Where "Expand" occurs in a line of the entries below, copy that line.
[[ INFORMATION SHOWN, beginning ]]
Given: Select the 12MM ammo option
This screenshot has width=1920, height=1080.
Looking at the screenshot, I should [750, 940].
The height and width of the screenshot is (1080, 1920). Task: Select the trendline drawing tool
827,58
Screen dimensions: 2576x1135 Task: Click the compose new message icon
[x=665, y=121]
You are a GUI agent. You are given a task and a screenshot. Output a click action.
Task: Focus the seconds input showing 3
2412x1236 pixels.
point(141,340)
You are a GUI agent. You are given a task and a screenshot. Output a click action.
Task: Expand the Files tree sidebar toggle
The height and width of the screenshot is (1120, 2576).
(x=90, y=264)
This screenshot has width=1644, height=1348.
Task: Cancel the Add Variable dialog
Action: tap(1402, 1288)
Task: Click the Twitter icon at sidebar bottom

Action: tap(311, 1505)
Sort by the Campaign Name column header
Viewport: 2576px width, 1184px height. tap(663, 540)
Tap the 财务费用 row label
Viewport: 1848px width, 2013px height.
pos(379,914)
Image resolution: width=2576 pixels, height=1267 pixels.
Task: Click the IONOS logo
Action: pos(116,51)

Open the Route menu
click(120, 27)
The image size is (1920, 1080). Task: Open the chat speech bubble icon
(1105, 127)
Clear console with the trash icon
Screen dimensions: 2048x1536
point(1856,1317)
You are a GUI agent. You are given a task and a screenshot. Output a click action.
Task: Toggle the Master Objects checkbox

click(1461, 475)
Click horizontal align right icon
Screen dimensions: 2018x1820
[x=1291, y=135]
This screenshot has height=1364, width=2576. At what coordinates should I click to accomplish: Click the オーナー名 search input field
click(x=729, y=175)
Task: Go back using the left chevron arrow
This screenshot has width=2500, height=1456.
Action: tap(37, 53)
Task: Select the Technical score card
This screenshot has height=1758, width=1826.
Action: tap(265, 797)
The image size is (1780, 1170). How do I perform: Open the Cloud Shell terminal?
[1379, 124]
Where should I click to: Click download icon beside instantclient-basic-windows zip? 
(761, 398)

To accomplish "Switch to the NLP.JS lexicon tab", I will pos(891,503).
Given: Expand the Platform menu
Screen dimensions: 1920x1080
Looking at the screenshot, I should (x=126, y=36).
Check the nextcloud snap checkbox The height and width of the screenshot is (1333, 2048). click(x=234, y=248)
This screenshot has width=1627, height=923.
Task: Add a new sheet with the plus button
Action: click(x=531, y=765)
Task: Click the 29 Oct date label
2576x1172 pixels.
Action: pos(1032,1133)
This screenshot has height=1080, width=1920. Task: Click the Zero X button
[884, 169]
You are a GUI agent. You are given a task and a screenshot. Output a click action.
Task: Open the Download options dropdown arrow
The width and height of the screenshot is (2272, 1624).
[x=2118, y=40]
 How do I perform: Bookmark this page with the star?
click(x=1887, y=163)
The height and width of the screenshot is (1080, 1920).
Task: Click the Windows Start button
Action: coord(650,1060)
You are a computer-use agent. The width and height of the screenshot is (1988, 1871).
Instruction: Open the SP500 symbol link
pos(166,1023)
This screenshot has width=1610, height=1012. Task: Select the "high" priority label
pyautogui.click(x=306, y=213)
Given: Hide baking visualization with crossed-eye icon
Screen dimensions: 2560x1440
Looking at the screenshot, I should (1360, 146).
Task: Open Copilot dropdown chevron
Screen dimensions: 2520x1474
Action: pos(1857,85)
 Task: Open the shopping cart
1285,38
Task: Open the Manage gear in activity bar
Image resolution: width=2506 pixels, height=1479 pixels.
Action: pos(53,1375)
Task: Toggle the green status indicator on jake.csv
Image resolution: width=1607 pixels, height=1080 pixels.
[[ INFORMATION SHOWN, end ]]
TASK SOLUTION =>
Task: Expand the Files tree sidebar toggle
Given: Expand the Platform menu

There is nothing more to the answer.